O que fazer:
Transcreva todo o material abaixo, linha por linha, sem nenhuma alteração.

[Listagem de dados]
········

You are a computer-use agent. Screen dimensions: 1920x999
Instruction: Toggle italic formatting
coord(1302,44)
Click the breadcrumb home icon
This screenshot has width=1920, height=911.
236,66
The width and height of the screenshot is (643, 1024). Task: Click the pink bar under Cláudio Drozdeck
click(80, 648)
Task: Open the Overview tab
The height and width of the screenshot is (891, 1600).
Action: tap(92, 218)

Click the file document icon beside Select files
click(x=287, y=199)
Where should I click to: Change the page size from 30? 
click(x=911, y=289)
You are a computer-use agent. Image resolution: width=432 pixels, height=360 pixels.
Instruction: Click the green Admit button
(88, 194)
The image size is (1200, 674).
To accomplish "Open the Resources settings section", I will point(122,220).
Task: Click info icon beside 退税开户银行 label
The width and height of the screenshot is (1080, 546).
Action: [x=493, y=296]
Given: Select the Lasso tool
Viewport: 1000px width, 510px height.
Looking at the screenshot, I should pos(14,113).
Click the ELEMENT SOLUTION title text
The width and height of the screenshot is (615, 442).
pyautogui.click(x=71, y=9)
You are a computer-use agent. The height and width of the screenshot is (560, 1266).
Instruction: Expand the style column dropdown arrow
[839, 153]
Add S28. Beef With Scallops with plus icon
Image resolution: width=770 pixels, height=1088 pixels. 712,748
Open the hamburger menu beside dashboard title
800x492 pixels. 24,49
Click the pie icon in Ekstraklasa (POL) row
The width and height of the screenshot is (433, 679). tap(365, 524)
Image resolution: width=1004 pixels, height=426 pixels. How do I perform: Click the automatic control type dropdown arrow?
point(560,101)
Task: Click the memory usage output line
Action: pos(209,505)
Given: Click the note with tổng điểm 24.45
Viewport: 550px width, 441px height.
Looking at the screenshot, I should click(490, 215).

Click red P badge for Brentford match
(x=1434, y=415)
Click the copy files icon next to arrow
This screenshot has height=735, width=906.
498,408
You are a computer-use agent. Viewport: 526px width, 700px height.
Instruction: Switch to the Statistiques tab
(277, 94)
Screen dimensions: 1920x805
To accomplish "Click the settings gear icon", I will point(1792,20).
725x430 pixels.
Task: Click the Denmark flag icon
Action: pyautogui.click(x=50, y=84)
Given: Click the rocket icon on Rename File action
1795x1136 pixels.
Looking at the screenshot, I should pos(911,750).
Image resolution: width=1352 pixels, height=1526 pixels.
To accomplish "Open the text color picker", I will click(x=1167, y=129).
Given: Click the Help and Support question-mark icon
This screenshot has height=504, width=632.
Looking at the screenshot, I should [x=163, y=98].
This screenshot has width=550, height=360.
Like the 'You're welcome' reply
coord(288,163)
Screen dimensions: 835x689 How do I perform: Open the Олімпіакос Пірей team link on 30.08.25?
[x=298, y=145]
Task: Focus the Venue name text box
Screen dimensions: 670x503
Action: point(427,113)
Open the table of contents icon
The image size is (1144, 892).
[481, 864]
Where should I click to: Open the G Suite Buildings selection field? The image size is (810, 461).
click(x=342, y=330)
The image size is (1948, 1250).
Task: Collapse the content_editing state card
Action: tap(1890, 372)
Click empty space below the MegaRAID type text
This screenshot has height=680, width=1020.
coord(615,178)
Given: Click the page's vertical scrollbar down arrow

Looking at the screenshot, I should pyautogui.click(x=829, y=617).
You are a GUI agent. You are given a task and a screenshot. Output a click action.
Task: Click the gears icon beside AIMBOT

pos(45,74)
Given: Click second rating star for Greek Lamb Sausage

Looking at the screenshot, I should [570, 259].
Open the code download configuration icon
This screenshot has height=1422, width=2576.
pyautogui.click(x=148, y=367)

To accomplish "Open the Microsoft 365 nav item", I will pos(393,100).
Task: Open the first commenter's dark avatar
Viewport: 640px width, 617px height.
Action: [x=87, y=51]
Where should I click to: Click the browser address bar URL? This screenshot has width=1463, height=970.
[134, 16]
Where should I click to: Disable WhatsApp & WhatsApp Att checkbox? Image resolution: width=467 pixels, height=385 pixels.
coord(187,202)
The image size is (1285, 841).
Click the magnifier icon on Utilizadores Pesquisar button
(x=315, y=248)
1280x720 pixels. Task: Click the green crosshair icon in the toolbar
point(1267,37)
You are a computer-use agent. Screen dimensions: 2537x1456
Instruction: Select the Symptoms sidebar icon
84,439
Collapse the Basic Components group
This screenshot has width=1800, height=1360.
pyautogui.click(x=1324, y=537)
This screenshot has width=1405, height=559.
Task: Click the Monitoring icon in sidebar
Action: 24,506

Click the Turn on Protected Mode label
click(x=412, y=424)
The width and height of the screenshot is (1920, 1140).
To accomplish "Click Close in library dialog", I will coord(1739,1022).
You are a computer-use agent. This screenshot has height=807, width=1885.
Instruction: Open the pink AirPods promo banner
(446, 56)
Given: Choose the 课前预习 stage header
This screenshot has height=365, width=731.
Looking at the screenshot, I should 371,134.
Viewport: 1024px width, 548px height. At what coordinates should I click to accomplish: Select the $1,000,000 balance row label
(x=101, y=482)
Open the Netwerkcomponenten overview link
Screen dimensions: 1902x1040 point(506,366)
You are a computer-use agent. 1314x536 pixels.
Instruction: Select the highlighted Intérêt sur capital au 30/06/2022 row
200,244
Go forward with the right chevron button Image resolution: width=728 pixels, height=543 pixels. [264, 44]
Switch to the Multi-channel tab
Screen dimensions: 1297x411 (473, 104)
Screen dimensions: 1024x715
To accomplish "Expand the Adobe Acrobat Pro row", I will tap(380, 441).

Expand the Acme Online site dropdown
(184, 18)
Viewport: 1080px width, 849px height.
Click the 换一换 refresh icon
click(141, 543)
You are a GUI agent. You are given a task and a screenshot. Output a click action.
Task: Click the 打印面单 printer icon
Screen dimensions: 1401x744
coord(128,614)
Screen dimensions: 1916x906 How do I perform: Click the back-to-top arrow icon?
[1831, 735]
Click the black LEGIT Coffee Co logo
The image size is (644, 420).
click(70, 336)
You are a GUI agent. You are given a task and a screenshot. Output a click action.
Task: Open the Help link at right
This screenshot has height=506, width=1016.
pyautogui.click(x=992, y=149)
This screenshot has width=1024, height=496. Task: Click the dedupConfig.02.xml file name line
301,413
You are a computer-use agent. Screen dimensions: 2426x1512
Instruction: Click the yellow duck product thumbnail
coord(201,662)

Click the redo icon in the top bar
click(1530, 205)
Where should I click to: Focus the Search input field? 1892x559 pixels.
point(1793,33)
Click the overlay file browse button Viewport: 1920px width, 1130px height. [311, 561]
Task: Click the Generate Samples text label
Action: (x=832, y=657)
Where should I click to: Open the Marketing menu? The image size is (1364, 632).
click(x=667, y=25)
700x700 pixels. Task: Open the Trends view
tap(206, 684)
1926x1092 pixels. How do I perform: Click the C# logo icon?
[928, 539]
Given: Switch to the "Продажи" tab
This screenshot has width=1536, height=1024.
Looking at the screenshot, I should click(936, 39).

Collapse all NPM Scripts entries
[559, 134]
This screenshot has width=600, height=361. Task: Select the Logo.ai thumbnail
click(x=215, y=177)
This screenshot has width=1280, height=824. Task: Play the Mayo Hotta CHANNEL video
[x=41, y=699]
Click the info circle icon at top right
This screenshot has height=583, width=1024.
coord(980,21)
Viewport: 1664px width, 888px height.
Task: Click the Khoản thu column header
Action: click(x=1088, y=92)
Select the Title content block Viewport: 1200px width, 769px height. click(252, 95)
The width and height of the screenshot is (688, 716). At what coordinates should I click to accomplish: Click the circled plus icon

········

Resposta correta:
You are a computer-use agent. Screen dimensions: 1920x999
Instruction: Toggle italic formatting
coord(1302,44)
Click the breadcrumb home icon
This screenshot has width=1920, height=911.
236,66
The width and height of the screenshot is (643, 1024). Task: Click the pink bar under Cláudio Drozdeck
click(80, 648)
Task: Open the Overview tab
The height and width of the screenshot is (891, 1600).
Action: tap(92, 218)

Click the file document icon beside Select files
click(x=287, y=199)
Where should I click to: Change the page size from 30? 
click(x=911, y=289)
You are a computer-use agent. Image resolution: width=432 pixels, height=360 pixels.
Instruction: Click the green Admit button
(88, 194)
The image size is (1200, 674).
To accomplish "Open the Resources settings section", I will point(122,220).
Task: Click info icon beside 退税开户银行 label
The width and height of the screenshot is (1080, 546).
Action: [x=493, y=296]
Given: Select the Lasso tool
Viewport: 1000px width, 510px height.
Looking at the screenshot, I should pos(14,113).
Click the ELEMENT SOLUTION title text
The width and height of the screenshot is (615, 442).
pyautogui.click(x=71, y=9)
You are a computer-use agent. The height and width of the screenshot is (560, 1266).
Instruction: Expand the style column dropdown arrow
[839, 153]
Add S28. Beef With Scallops with plus icon
Image resolution: width=770 pixels, height=1088 pixels. 712,748
Open the hamburger menu beside dashboard title
800x492 pixels. 24,49
Click the pie icon in Ekstraklasa (POL) row
The width and height of the screenshot is (433, 679). tap(365, 524)
Image resolution: width=1004 pixels, height=426 pixels. How do I perform: Click the automatic control type dropdown arrow?
point(560,101)
Task: Click the memory usage output line
Action: pos(209,505)
Given: Click the note with tổng điểm 24.45
Viewport: 550px width, 441px height.
Looking at the screenshot, I should click(490, 215).

Click red P badge for Brentford match
(x=1434, y=415)
Click the copy files icon next to arrow
This screenshot has height=735, width=906.
498,408
You are a computer-use agent. Viewport: 526px width, 700px height.
Instruction: Switch to the Statistiques tab
(277, 94)
Screen dimensions: 1920x805
To accomplish "Click the settings gear icon", I will point(1792,20).
725x430 pixels.
Task: Click the Denmark flag icon
Action: pyautogui.click(x=50, y=84)
Given: Click the rocket icon on Rename File action
1795x1136 pixels.
Looking at the screenshot, I should pos(911,750).
Image resolution: width=1352 pixels, height=1526 pixels.
To accomplish "Open the text color picker", I will click(x=1167, y=129).
Given: Click the Help and Support question-mark icon
This screenshot has height=504, width=632.
Looking at the screenshot, I should [x=163, y=98].
This screenshot has width=550, height=360.
Like the 'You're welcome' reply
coord(288,163)
Screen dimensions: 835x689 How do I perform: Open the Олімпіакос Пірей team link on 30.08.25?
[x=298, y=145]
Task: Focus the Venue name text box
Screen dimensions: 670x503
Action: point(427,113)
Open the table of contents icon
The image size is (1144, 892).
[481, 864]
Where should I click to: Open the G Suite Buildings selection field? The image size is (810, 461).
click(x=342, y=330)
The image size is (1948, 1250).
Task: Collapse the content_editing state card
Action: tap(1890, 372)
Click empty space below the MegaRAID type text
This screenshot has height=680, width=1020.
coord(615,178)
Given: Click the page's vertical scrollbar down arrow

Looking at the screenshot, I should pyautogui.click(x=829, y=617).
You are a GUI agent. You are given a task and a screenshot. Output a click action.
Task: Click the gears icon beside AIMBOT

pos(45,74)
Given: Click second rating star for Greek Lamb Sausage

Looking at the screenshot, I should [570, 259].
Open the code download configuration icon
This screenshot has height=1422, width=2576.
pyautogui.click(x=148, y=367)

To accomplish "Open the Microsoft 365 nav item", I will pos(393,100).
Task: Open the first commenter's dark avatar
Viewport: 640px width, 617px height.
Action: [x=87, y=51]
Where should I click to: Click the browser address bar URL? This screenshot has width=1463, height=970.
[134, 16]
Where should I click to: Disable WhatsApp & WhatsApp Att checkbox? Image resolution: width=467 pixels, height=385 pixels.
coord(187,202)
The image size is (1285, 841).
Click the magnifier icon on Utilizadores Pesquisar button
(x=315, y=248)
1280x720 pixels. Task: Click the green crosshair icon in the toolbar
point(1267,37)
You are a computer-use agent. Screen dimensions: 2537x1456
Instruction: Select the Symptoms sidebar icon
84,439
Collapse the Basic Components group
This screenshot has width=1800, height=1360.
pyautogui.click(x=1324, y=537)
This screenshot has width=1405, height=559.
Task: Click the Monitoring icon in sidebar
Action: 24,506

Click the Turn on Protected Mode label
click(x=412, y=424)
The width and height of the screenshot is (1920, 1140).
To accomplish "Click Close in library dialog", I will coord(1739,1022).
You are a computer-use agent. This screenshot has height=807, width=1885.
Instruction: Open the pink AirPods promo banner
(446, 56)
Given: Choose the 课前预习 stage header
This screenshot has height=365, width=731.
Looking at the screenshot, I should 371,134.
Viewport: 1024px width, 548px height. At what coordinates should I click to accomplish: Select the $1,000,000 balance row label
(x=101, y=482)
Open the Netwerkcomponenten overview link
Screen dimensions: 1902x1040 point(506,366)
You are a computer-use agent. 1314x536 pixels.
Instruction: Select the highlighted Intérêt sur capital au 30/06/2022 row
200,244
Go forward with the right chevron button Image resolution: width=728 pixels, height=543 pixels. [264, 44]
Switch to the Multi-channel tab
Screen dimensions: 1297x411 (473, 104)
Screen dimensions: 1024x715
To accomplish "Expand the Adobe Acrobat Pro row", I will tap(380, 441).

Expand the Acme Online site dropdown
(184, 18)
Viewport: 1080px width, 849px height.
Click the 换一换 refresh icon
click(141, 543)
You are a GUI agent. You are given a task and a screenshot. Output a click action.
Task: Click the 打印面单 printer icon
Screen dimensions: 1401x744
coord(128,614)
Screen dimensions: 1916x906 How do I perform: Click the back-to-top arrow icon?
[1831, 735]
Click the black LEGIT Coffee Co logo
The image size is (644, 420).
click(70, 336)
You are a GUI agent. You are given a task and a screenshot. Output a click action.
Task: Open the Help link at right
This screenshot has height=506, width=1016.
pyautogui.click(x=992, y=149)
This screenshot has width=1024, height=496. Task: Click the dedupConfig.02.xml file name line
301,413
You are a computer-use agent. Screen dimensions: 2426x1512
Instruction: Click the yellow duck product thumbnail
coord(201,662)

Click the redo icon in the top bar
click(1530, 205)
Where should I click to: Focus the Search input field? 1892x559 pixels.
point(1793,33)
Click the overlay file browse button Viewport: 1920px width, 1130px height. [311, 561]
Task: Click the Generate Samples text label
Action: (x=832, y=657)
Where should I click to: Open the Marketing menu? The image size is (1364, 632).
click(x=667, y=25)
700x700 pixels. Task: Open the Trends view
tap(206, 684)
1926x1092 pixels. How do I perform: Click the C# logo icon?
[928, 539]
Given: Switch to the "Продажи" tab
This screenshot has width=1536, height=1024.
Looking at the screenshot, I should click(936, 39).

Collapse all NPM Scripts entries
[559, 134]
This screenshot has width=600, height=361. Task: Select the Logo.ai thumbnail
click(x=215, y=177)
This screenshot has width=1280, height=824. Task: Play the Mayo Hotta CHANNEL video
[x=41, y=699]
Click the info circle icon at top right
This screenshot has height=583, width=1024.
coord(980,21)
Viewport: 1664px width, 888px height.
Task: Click the Khoản thu column header
Action: click(x=1088, y=92)
Select the Title content block Viewport: 1200px width, 769px height. click(252, 95)
The width and height of the screenshot is (688, 716). At what coordinates should I click to accomplish: Click the circled plus icon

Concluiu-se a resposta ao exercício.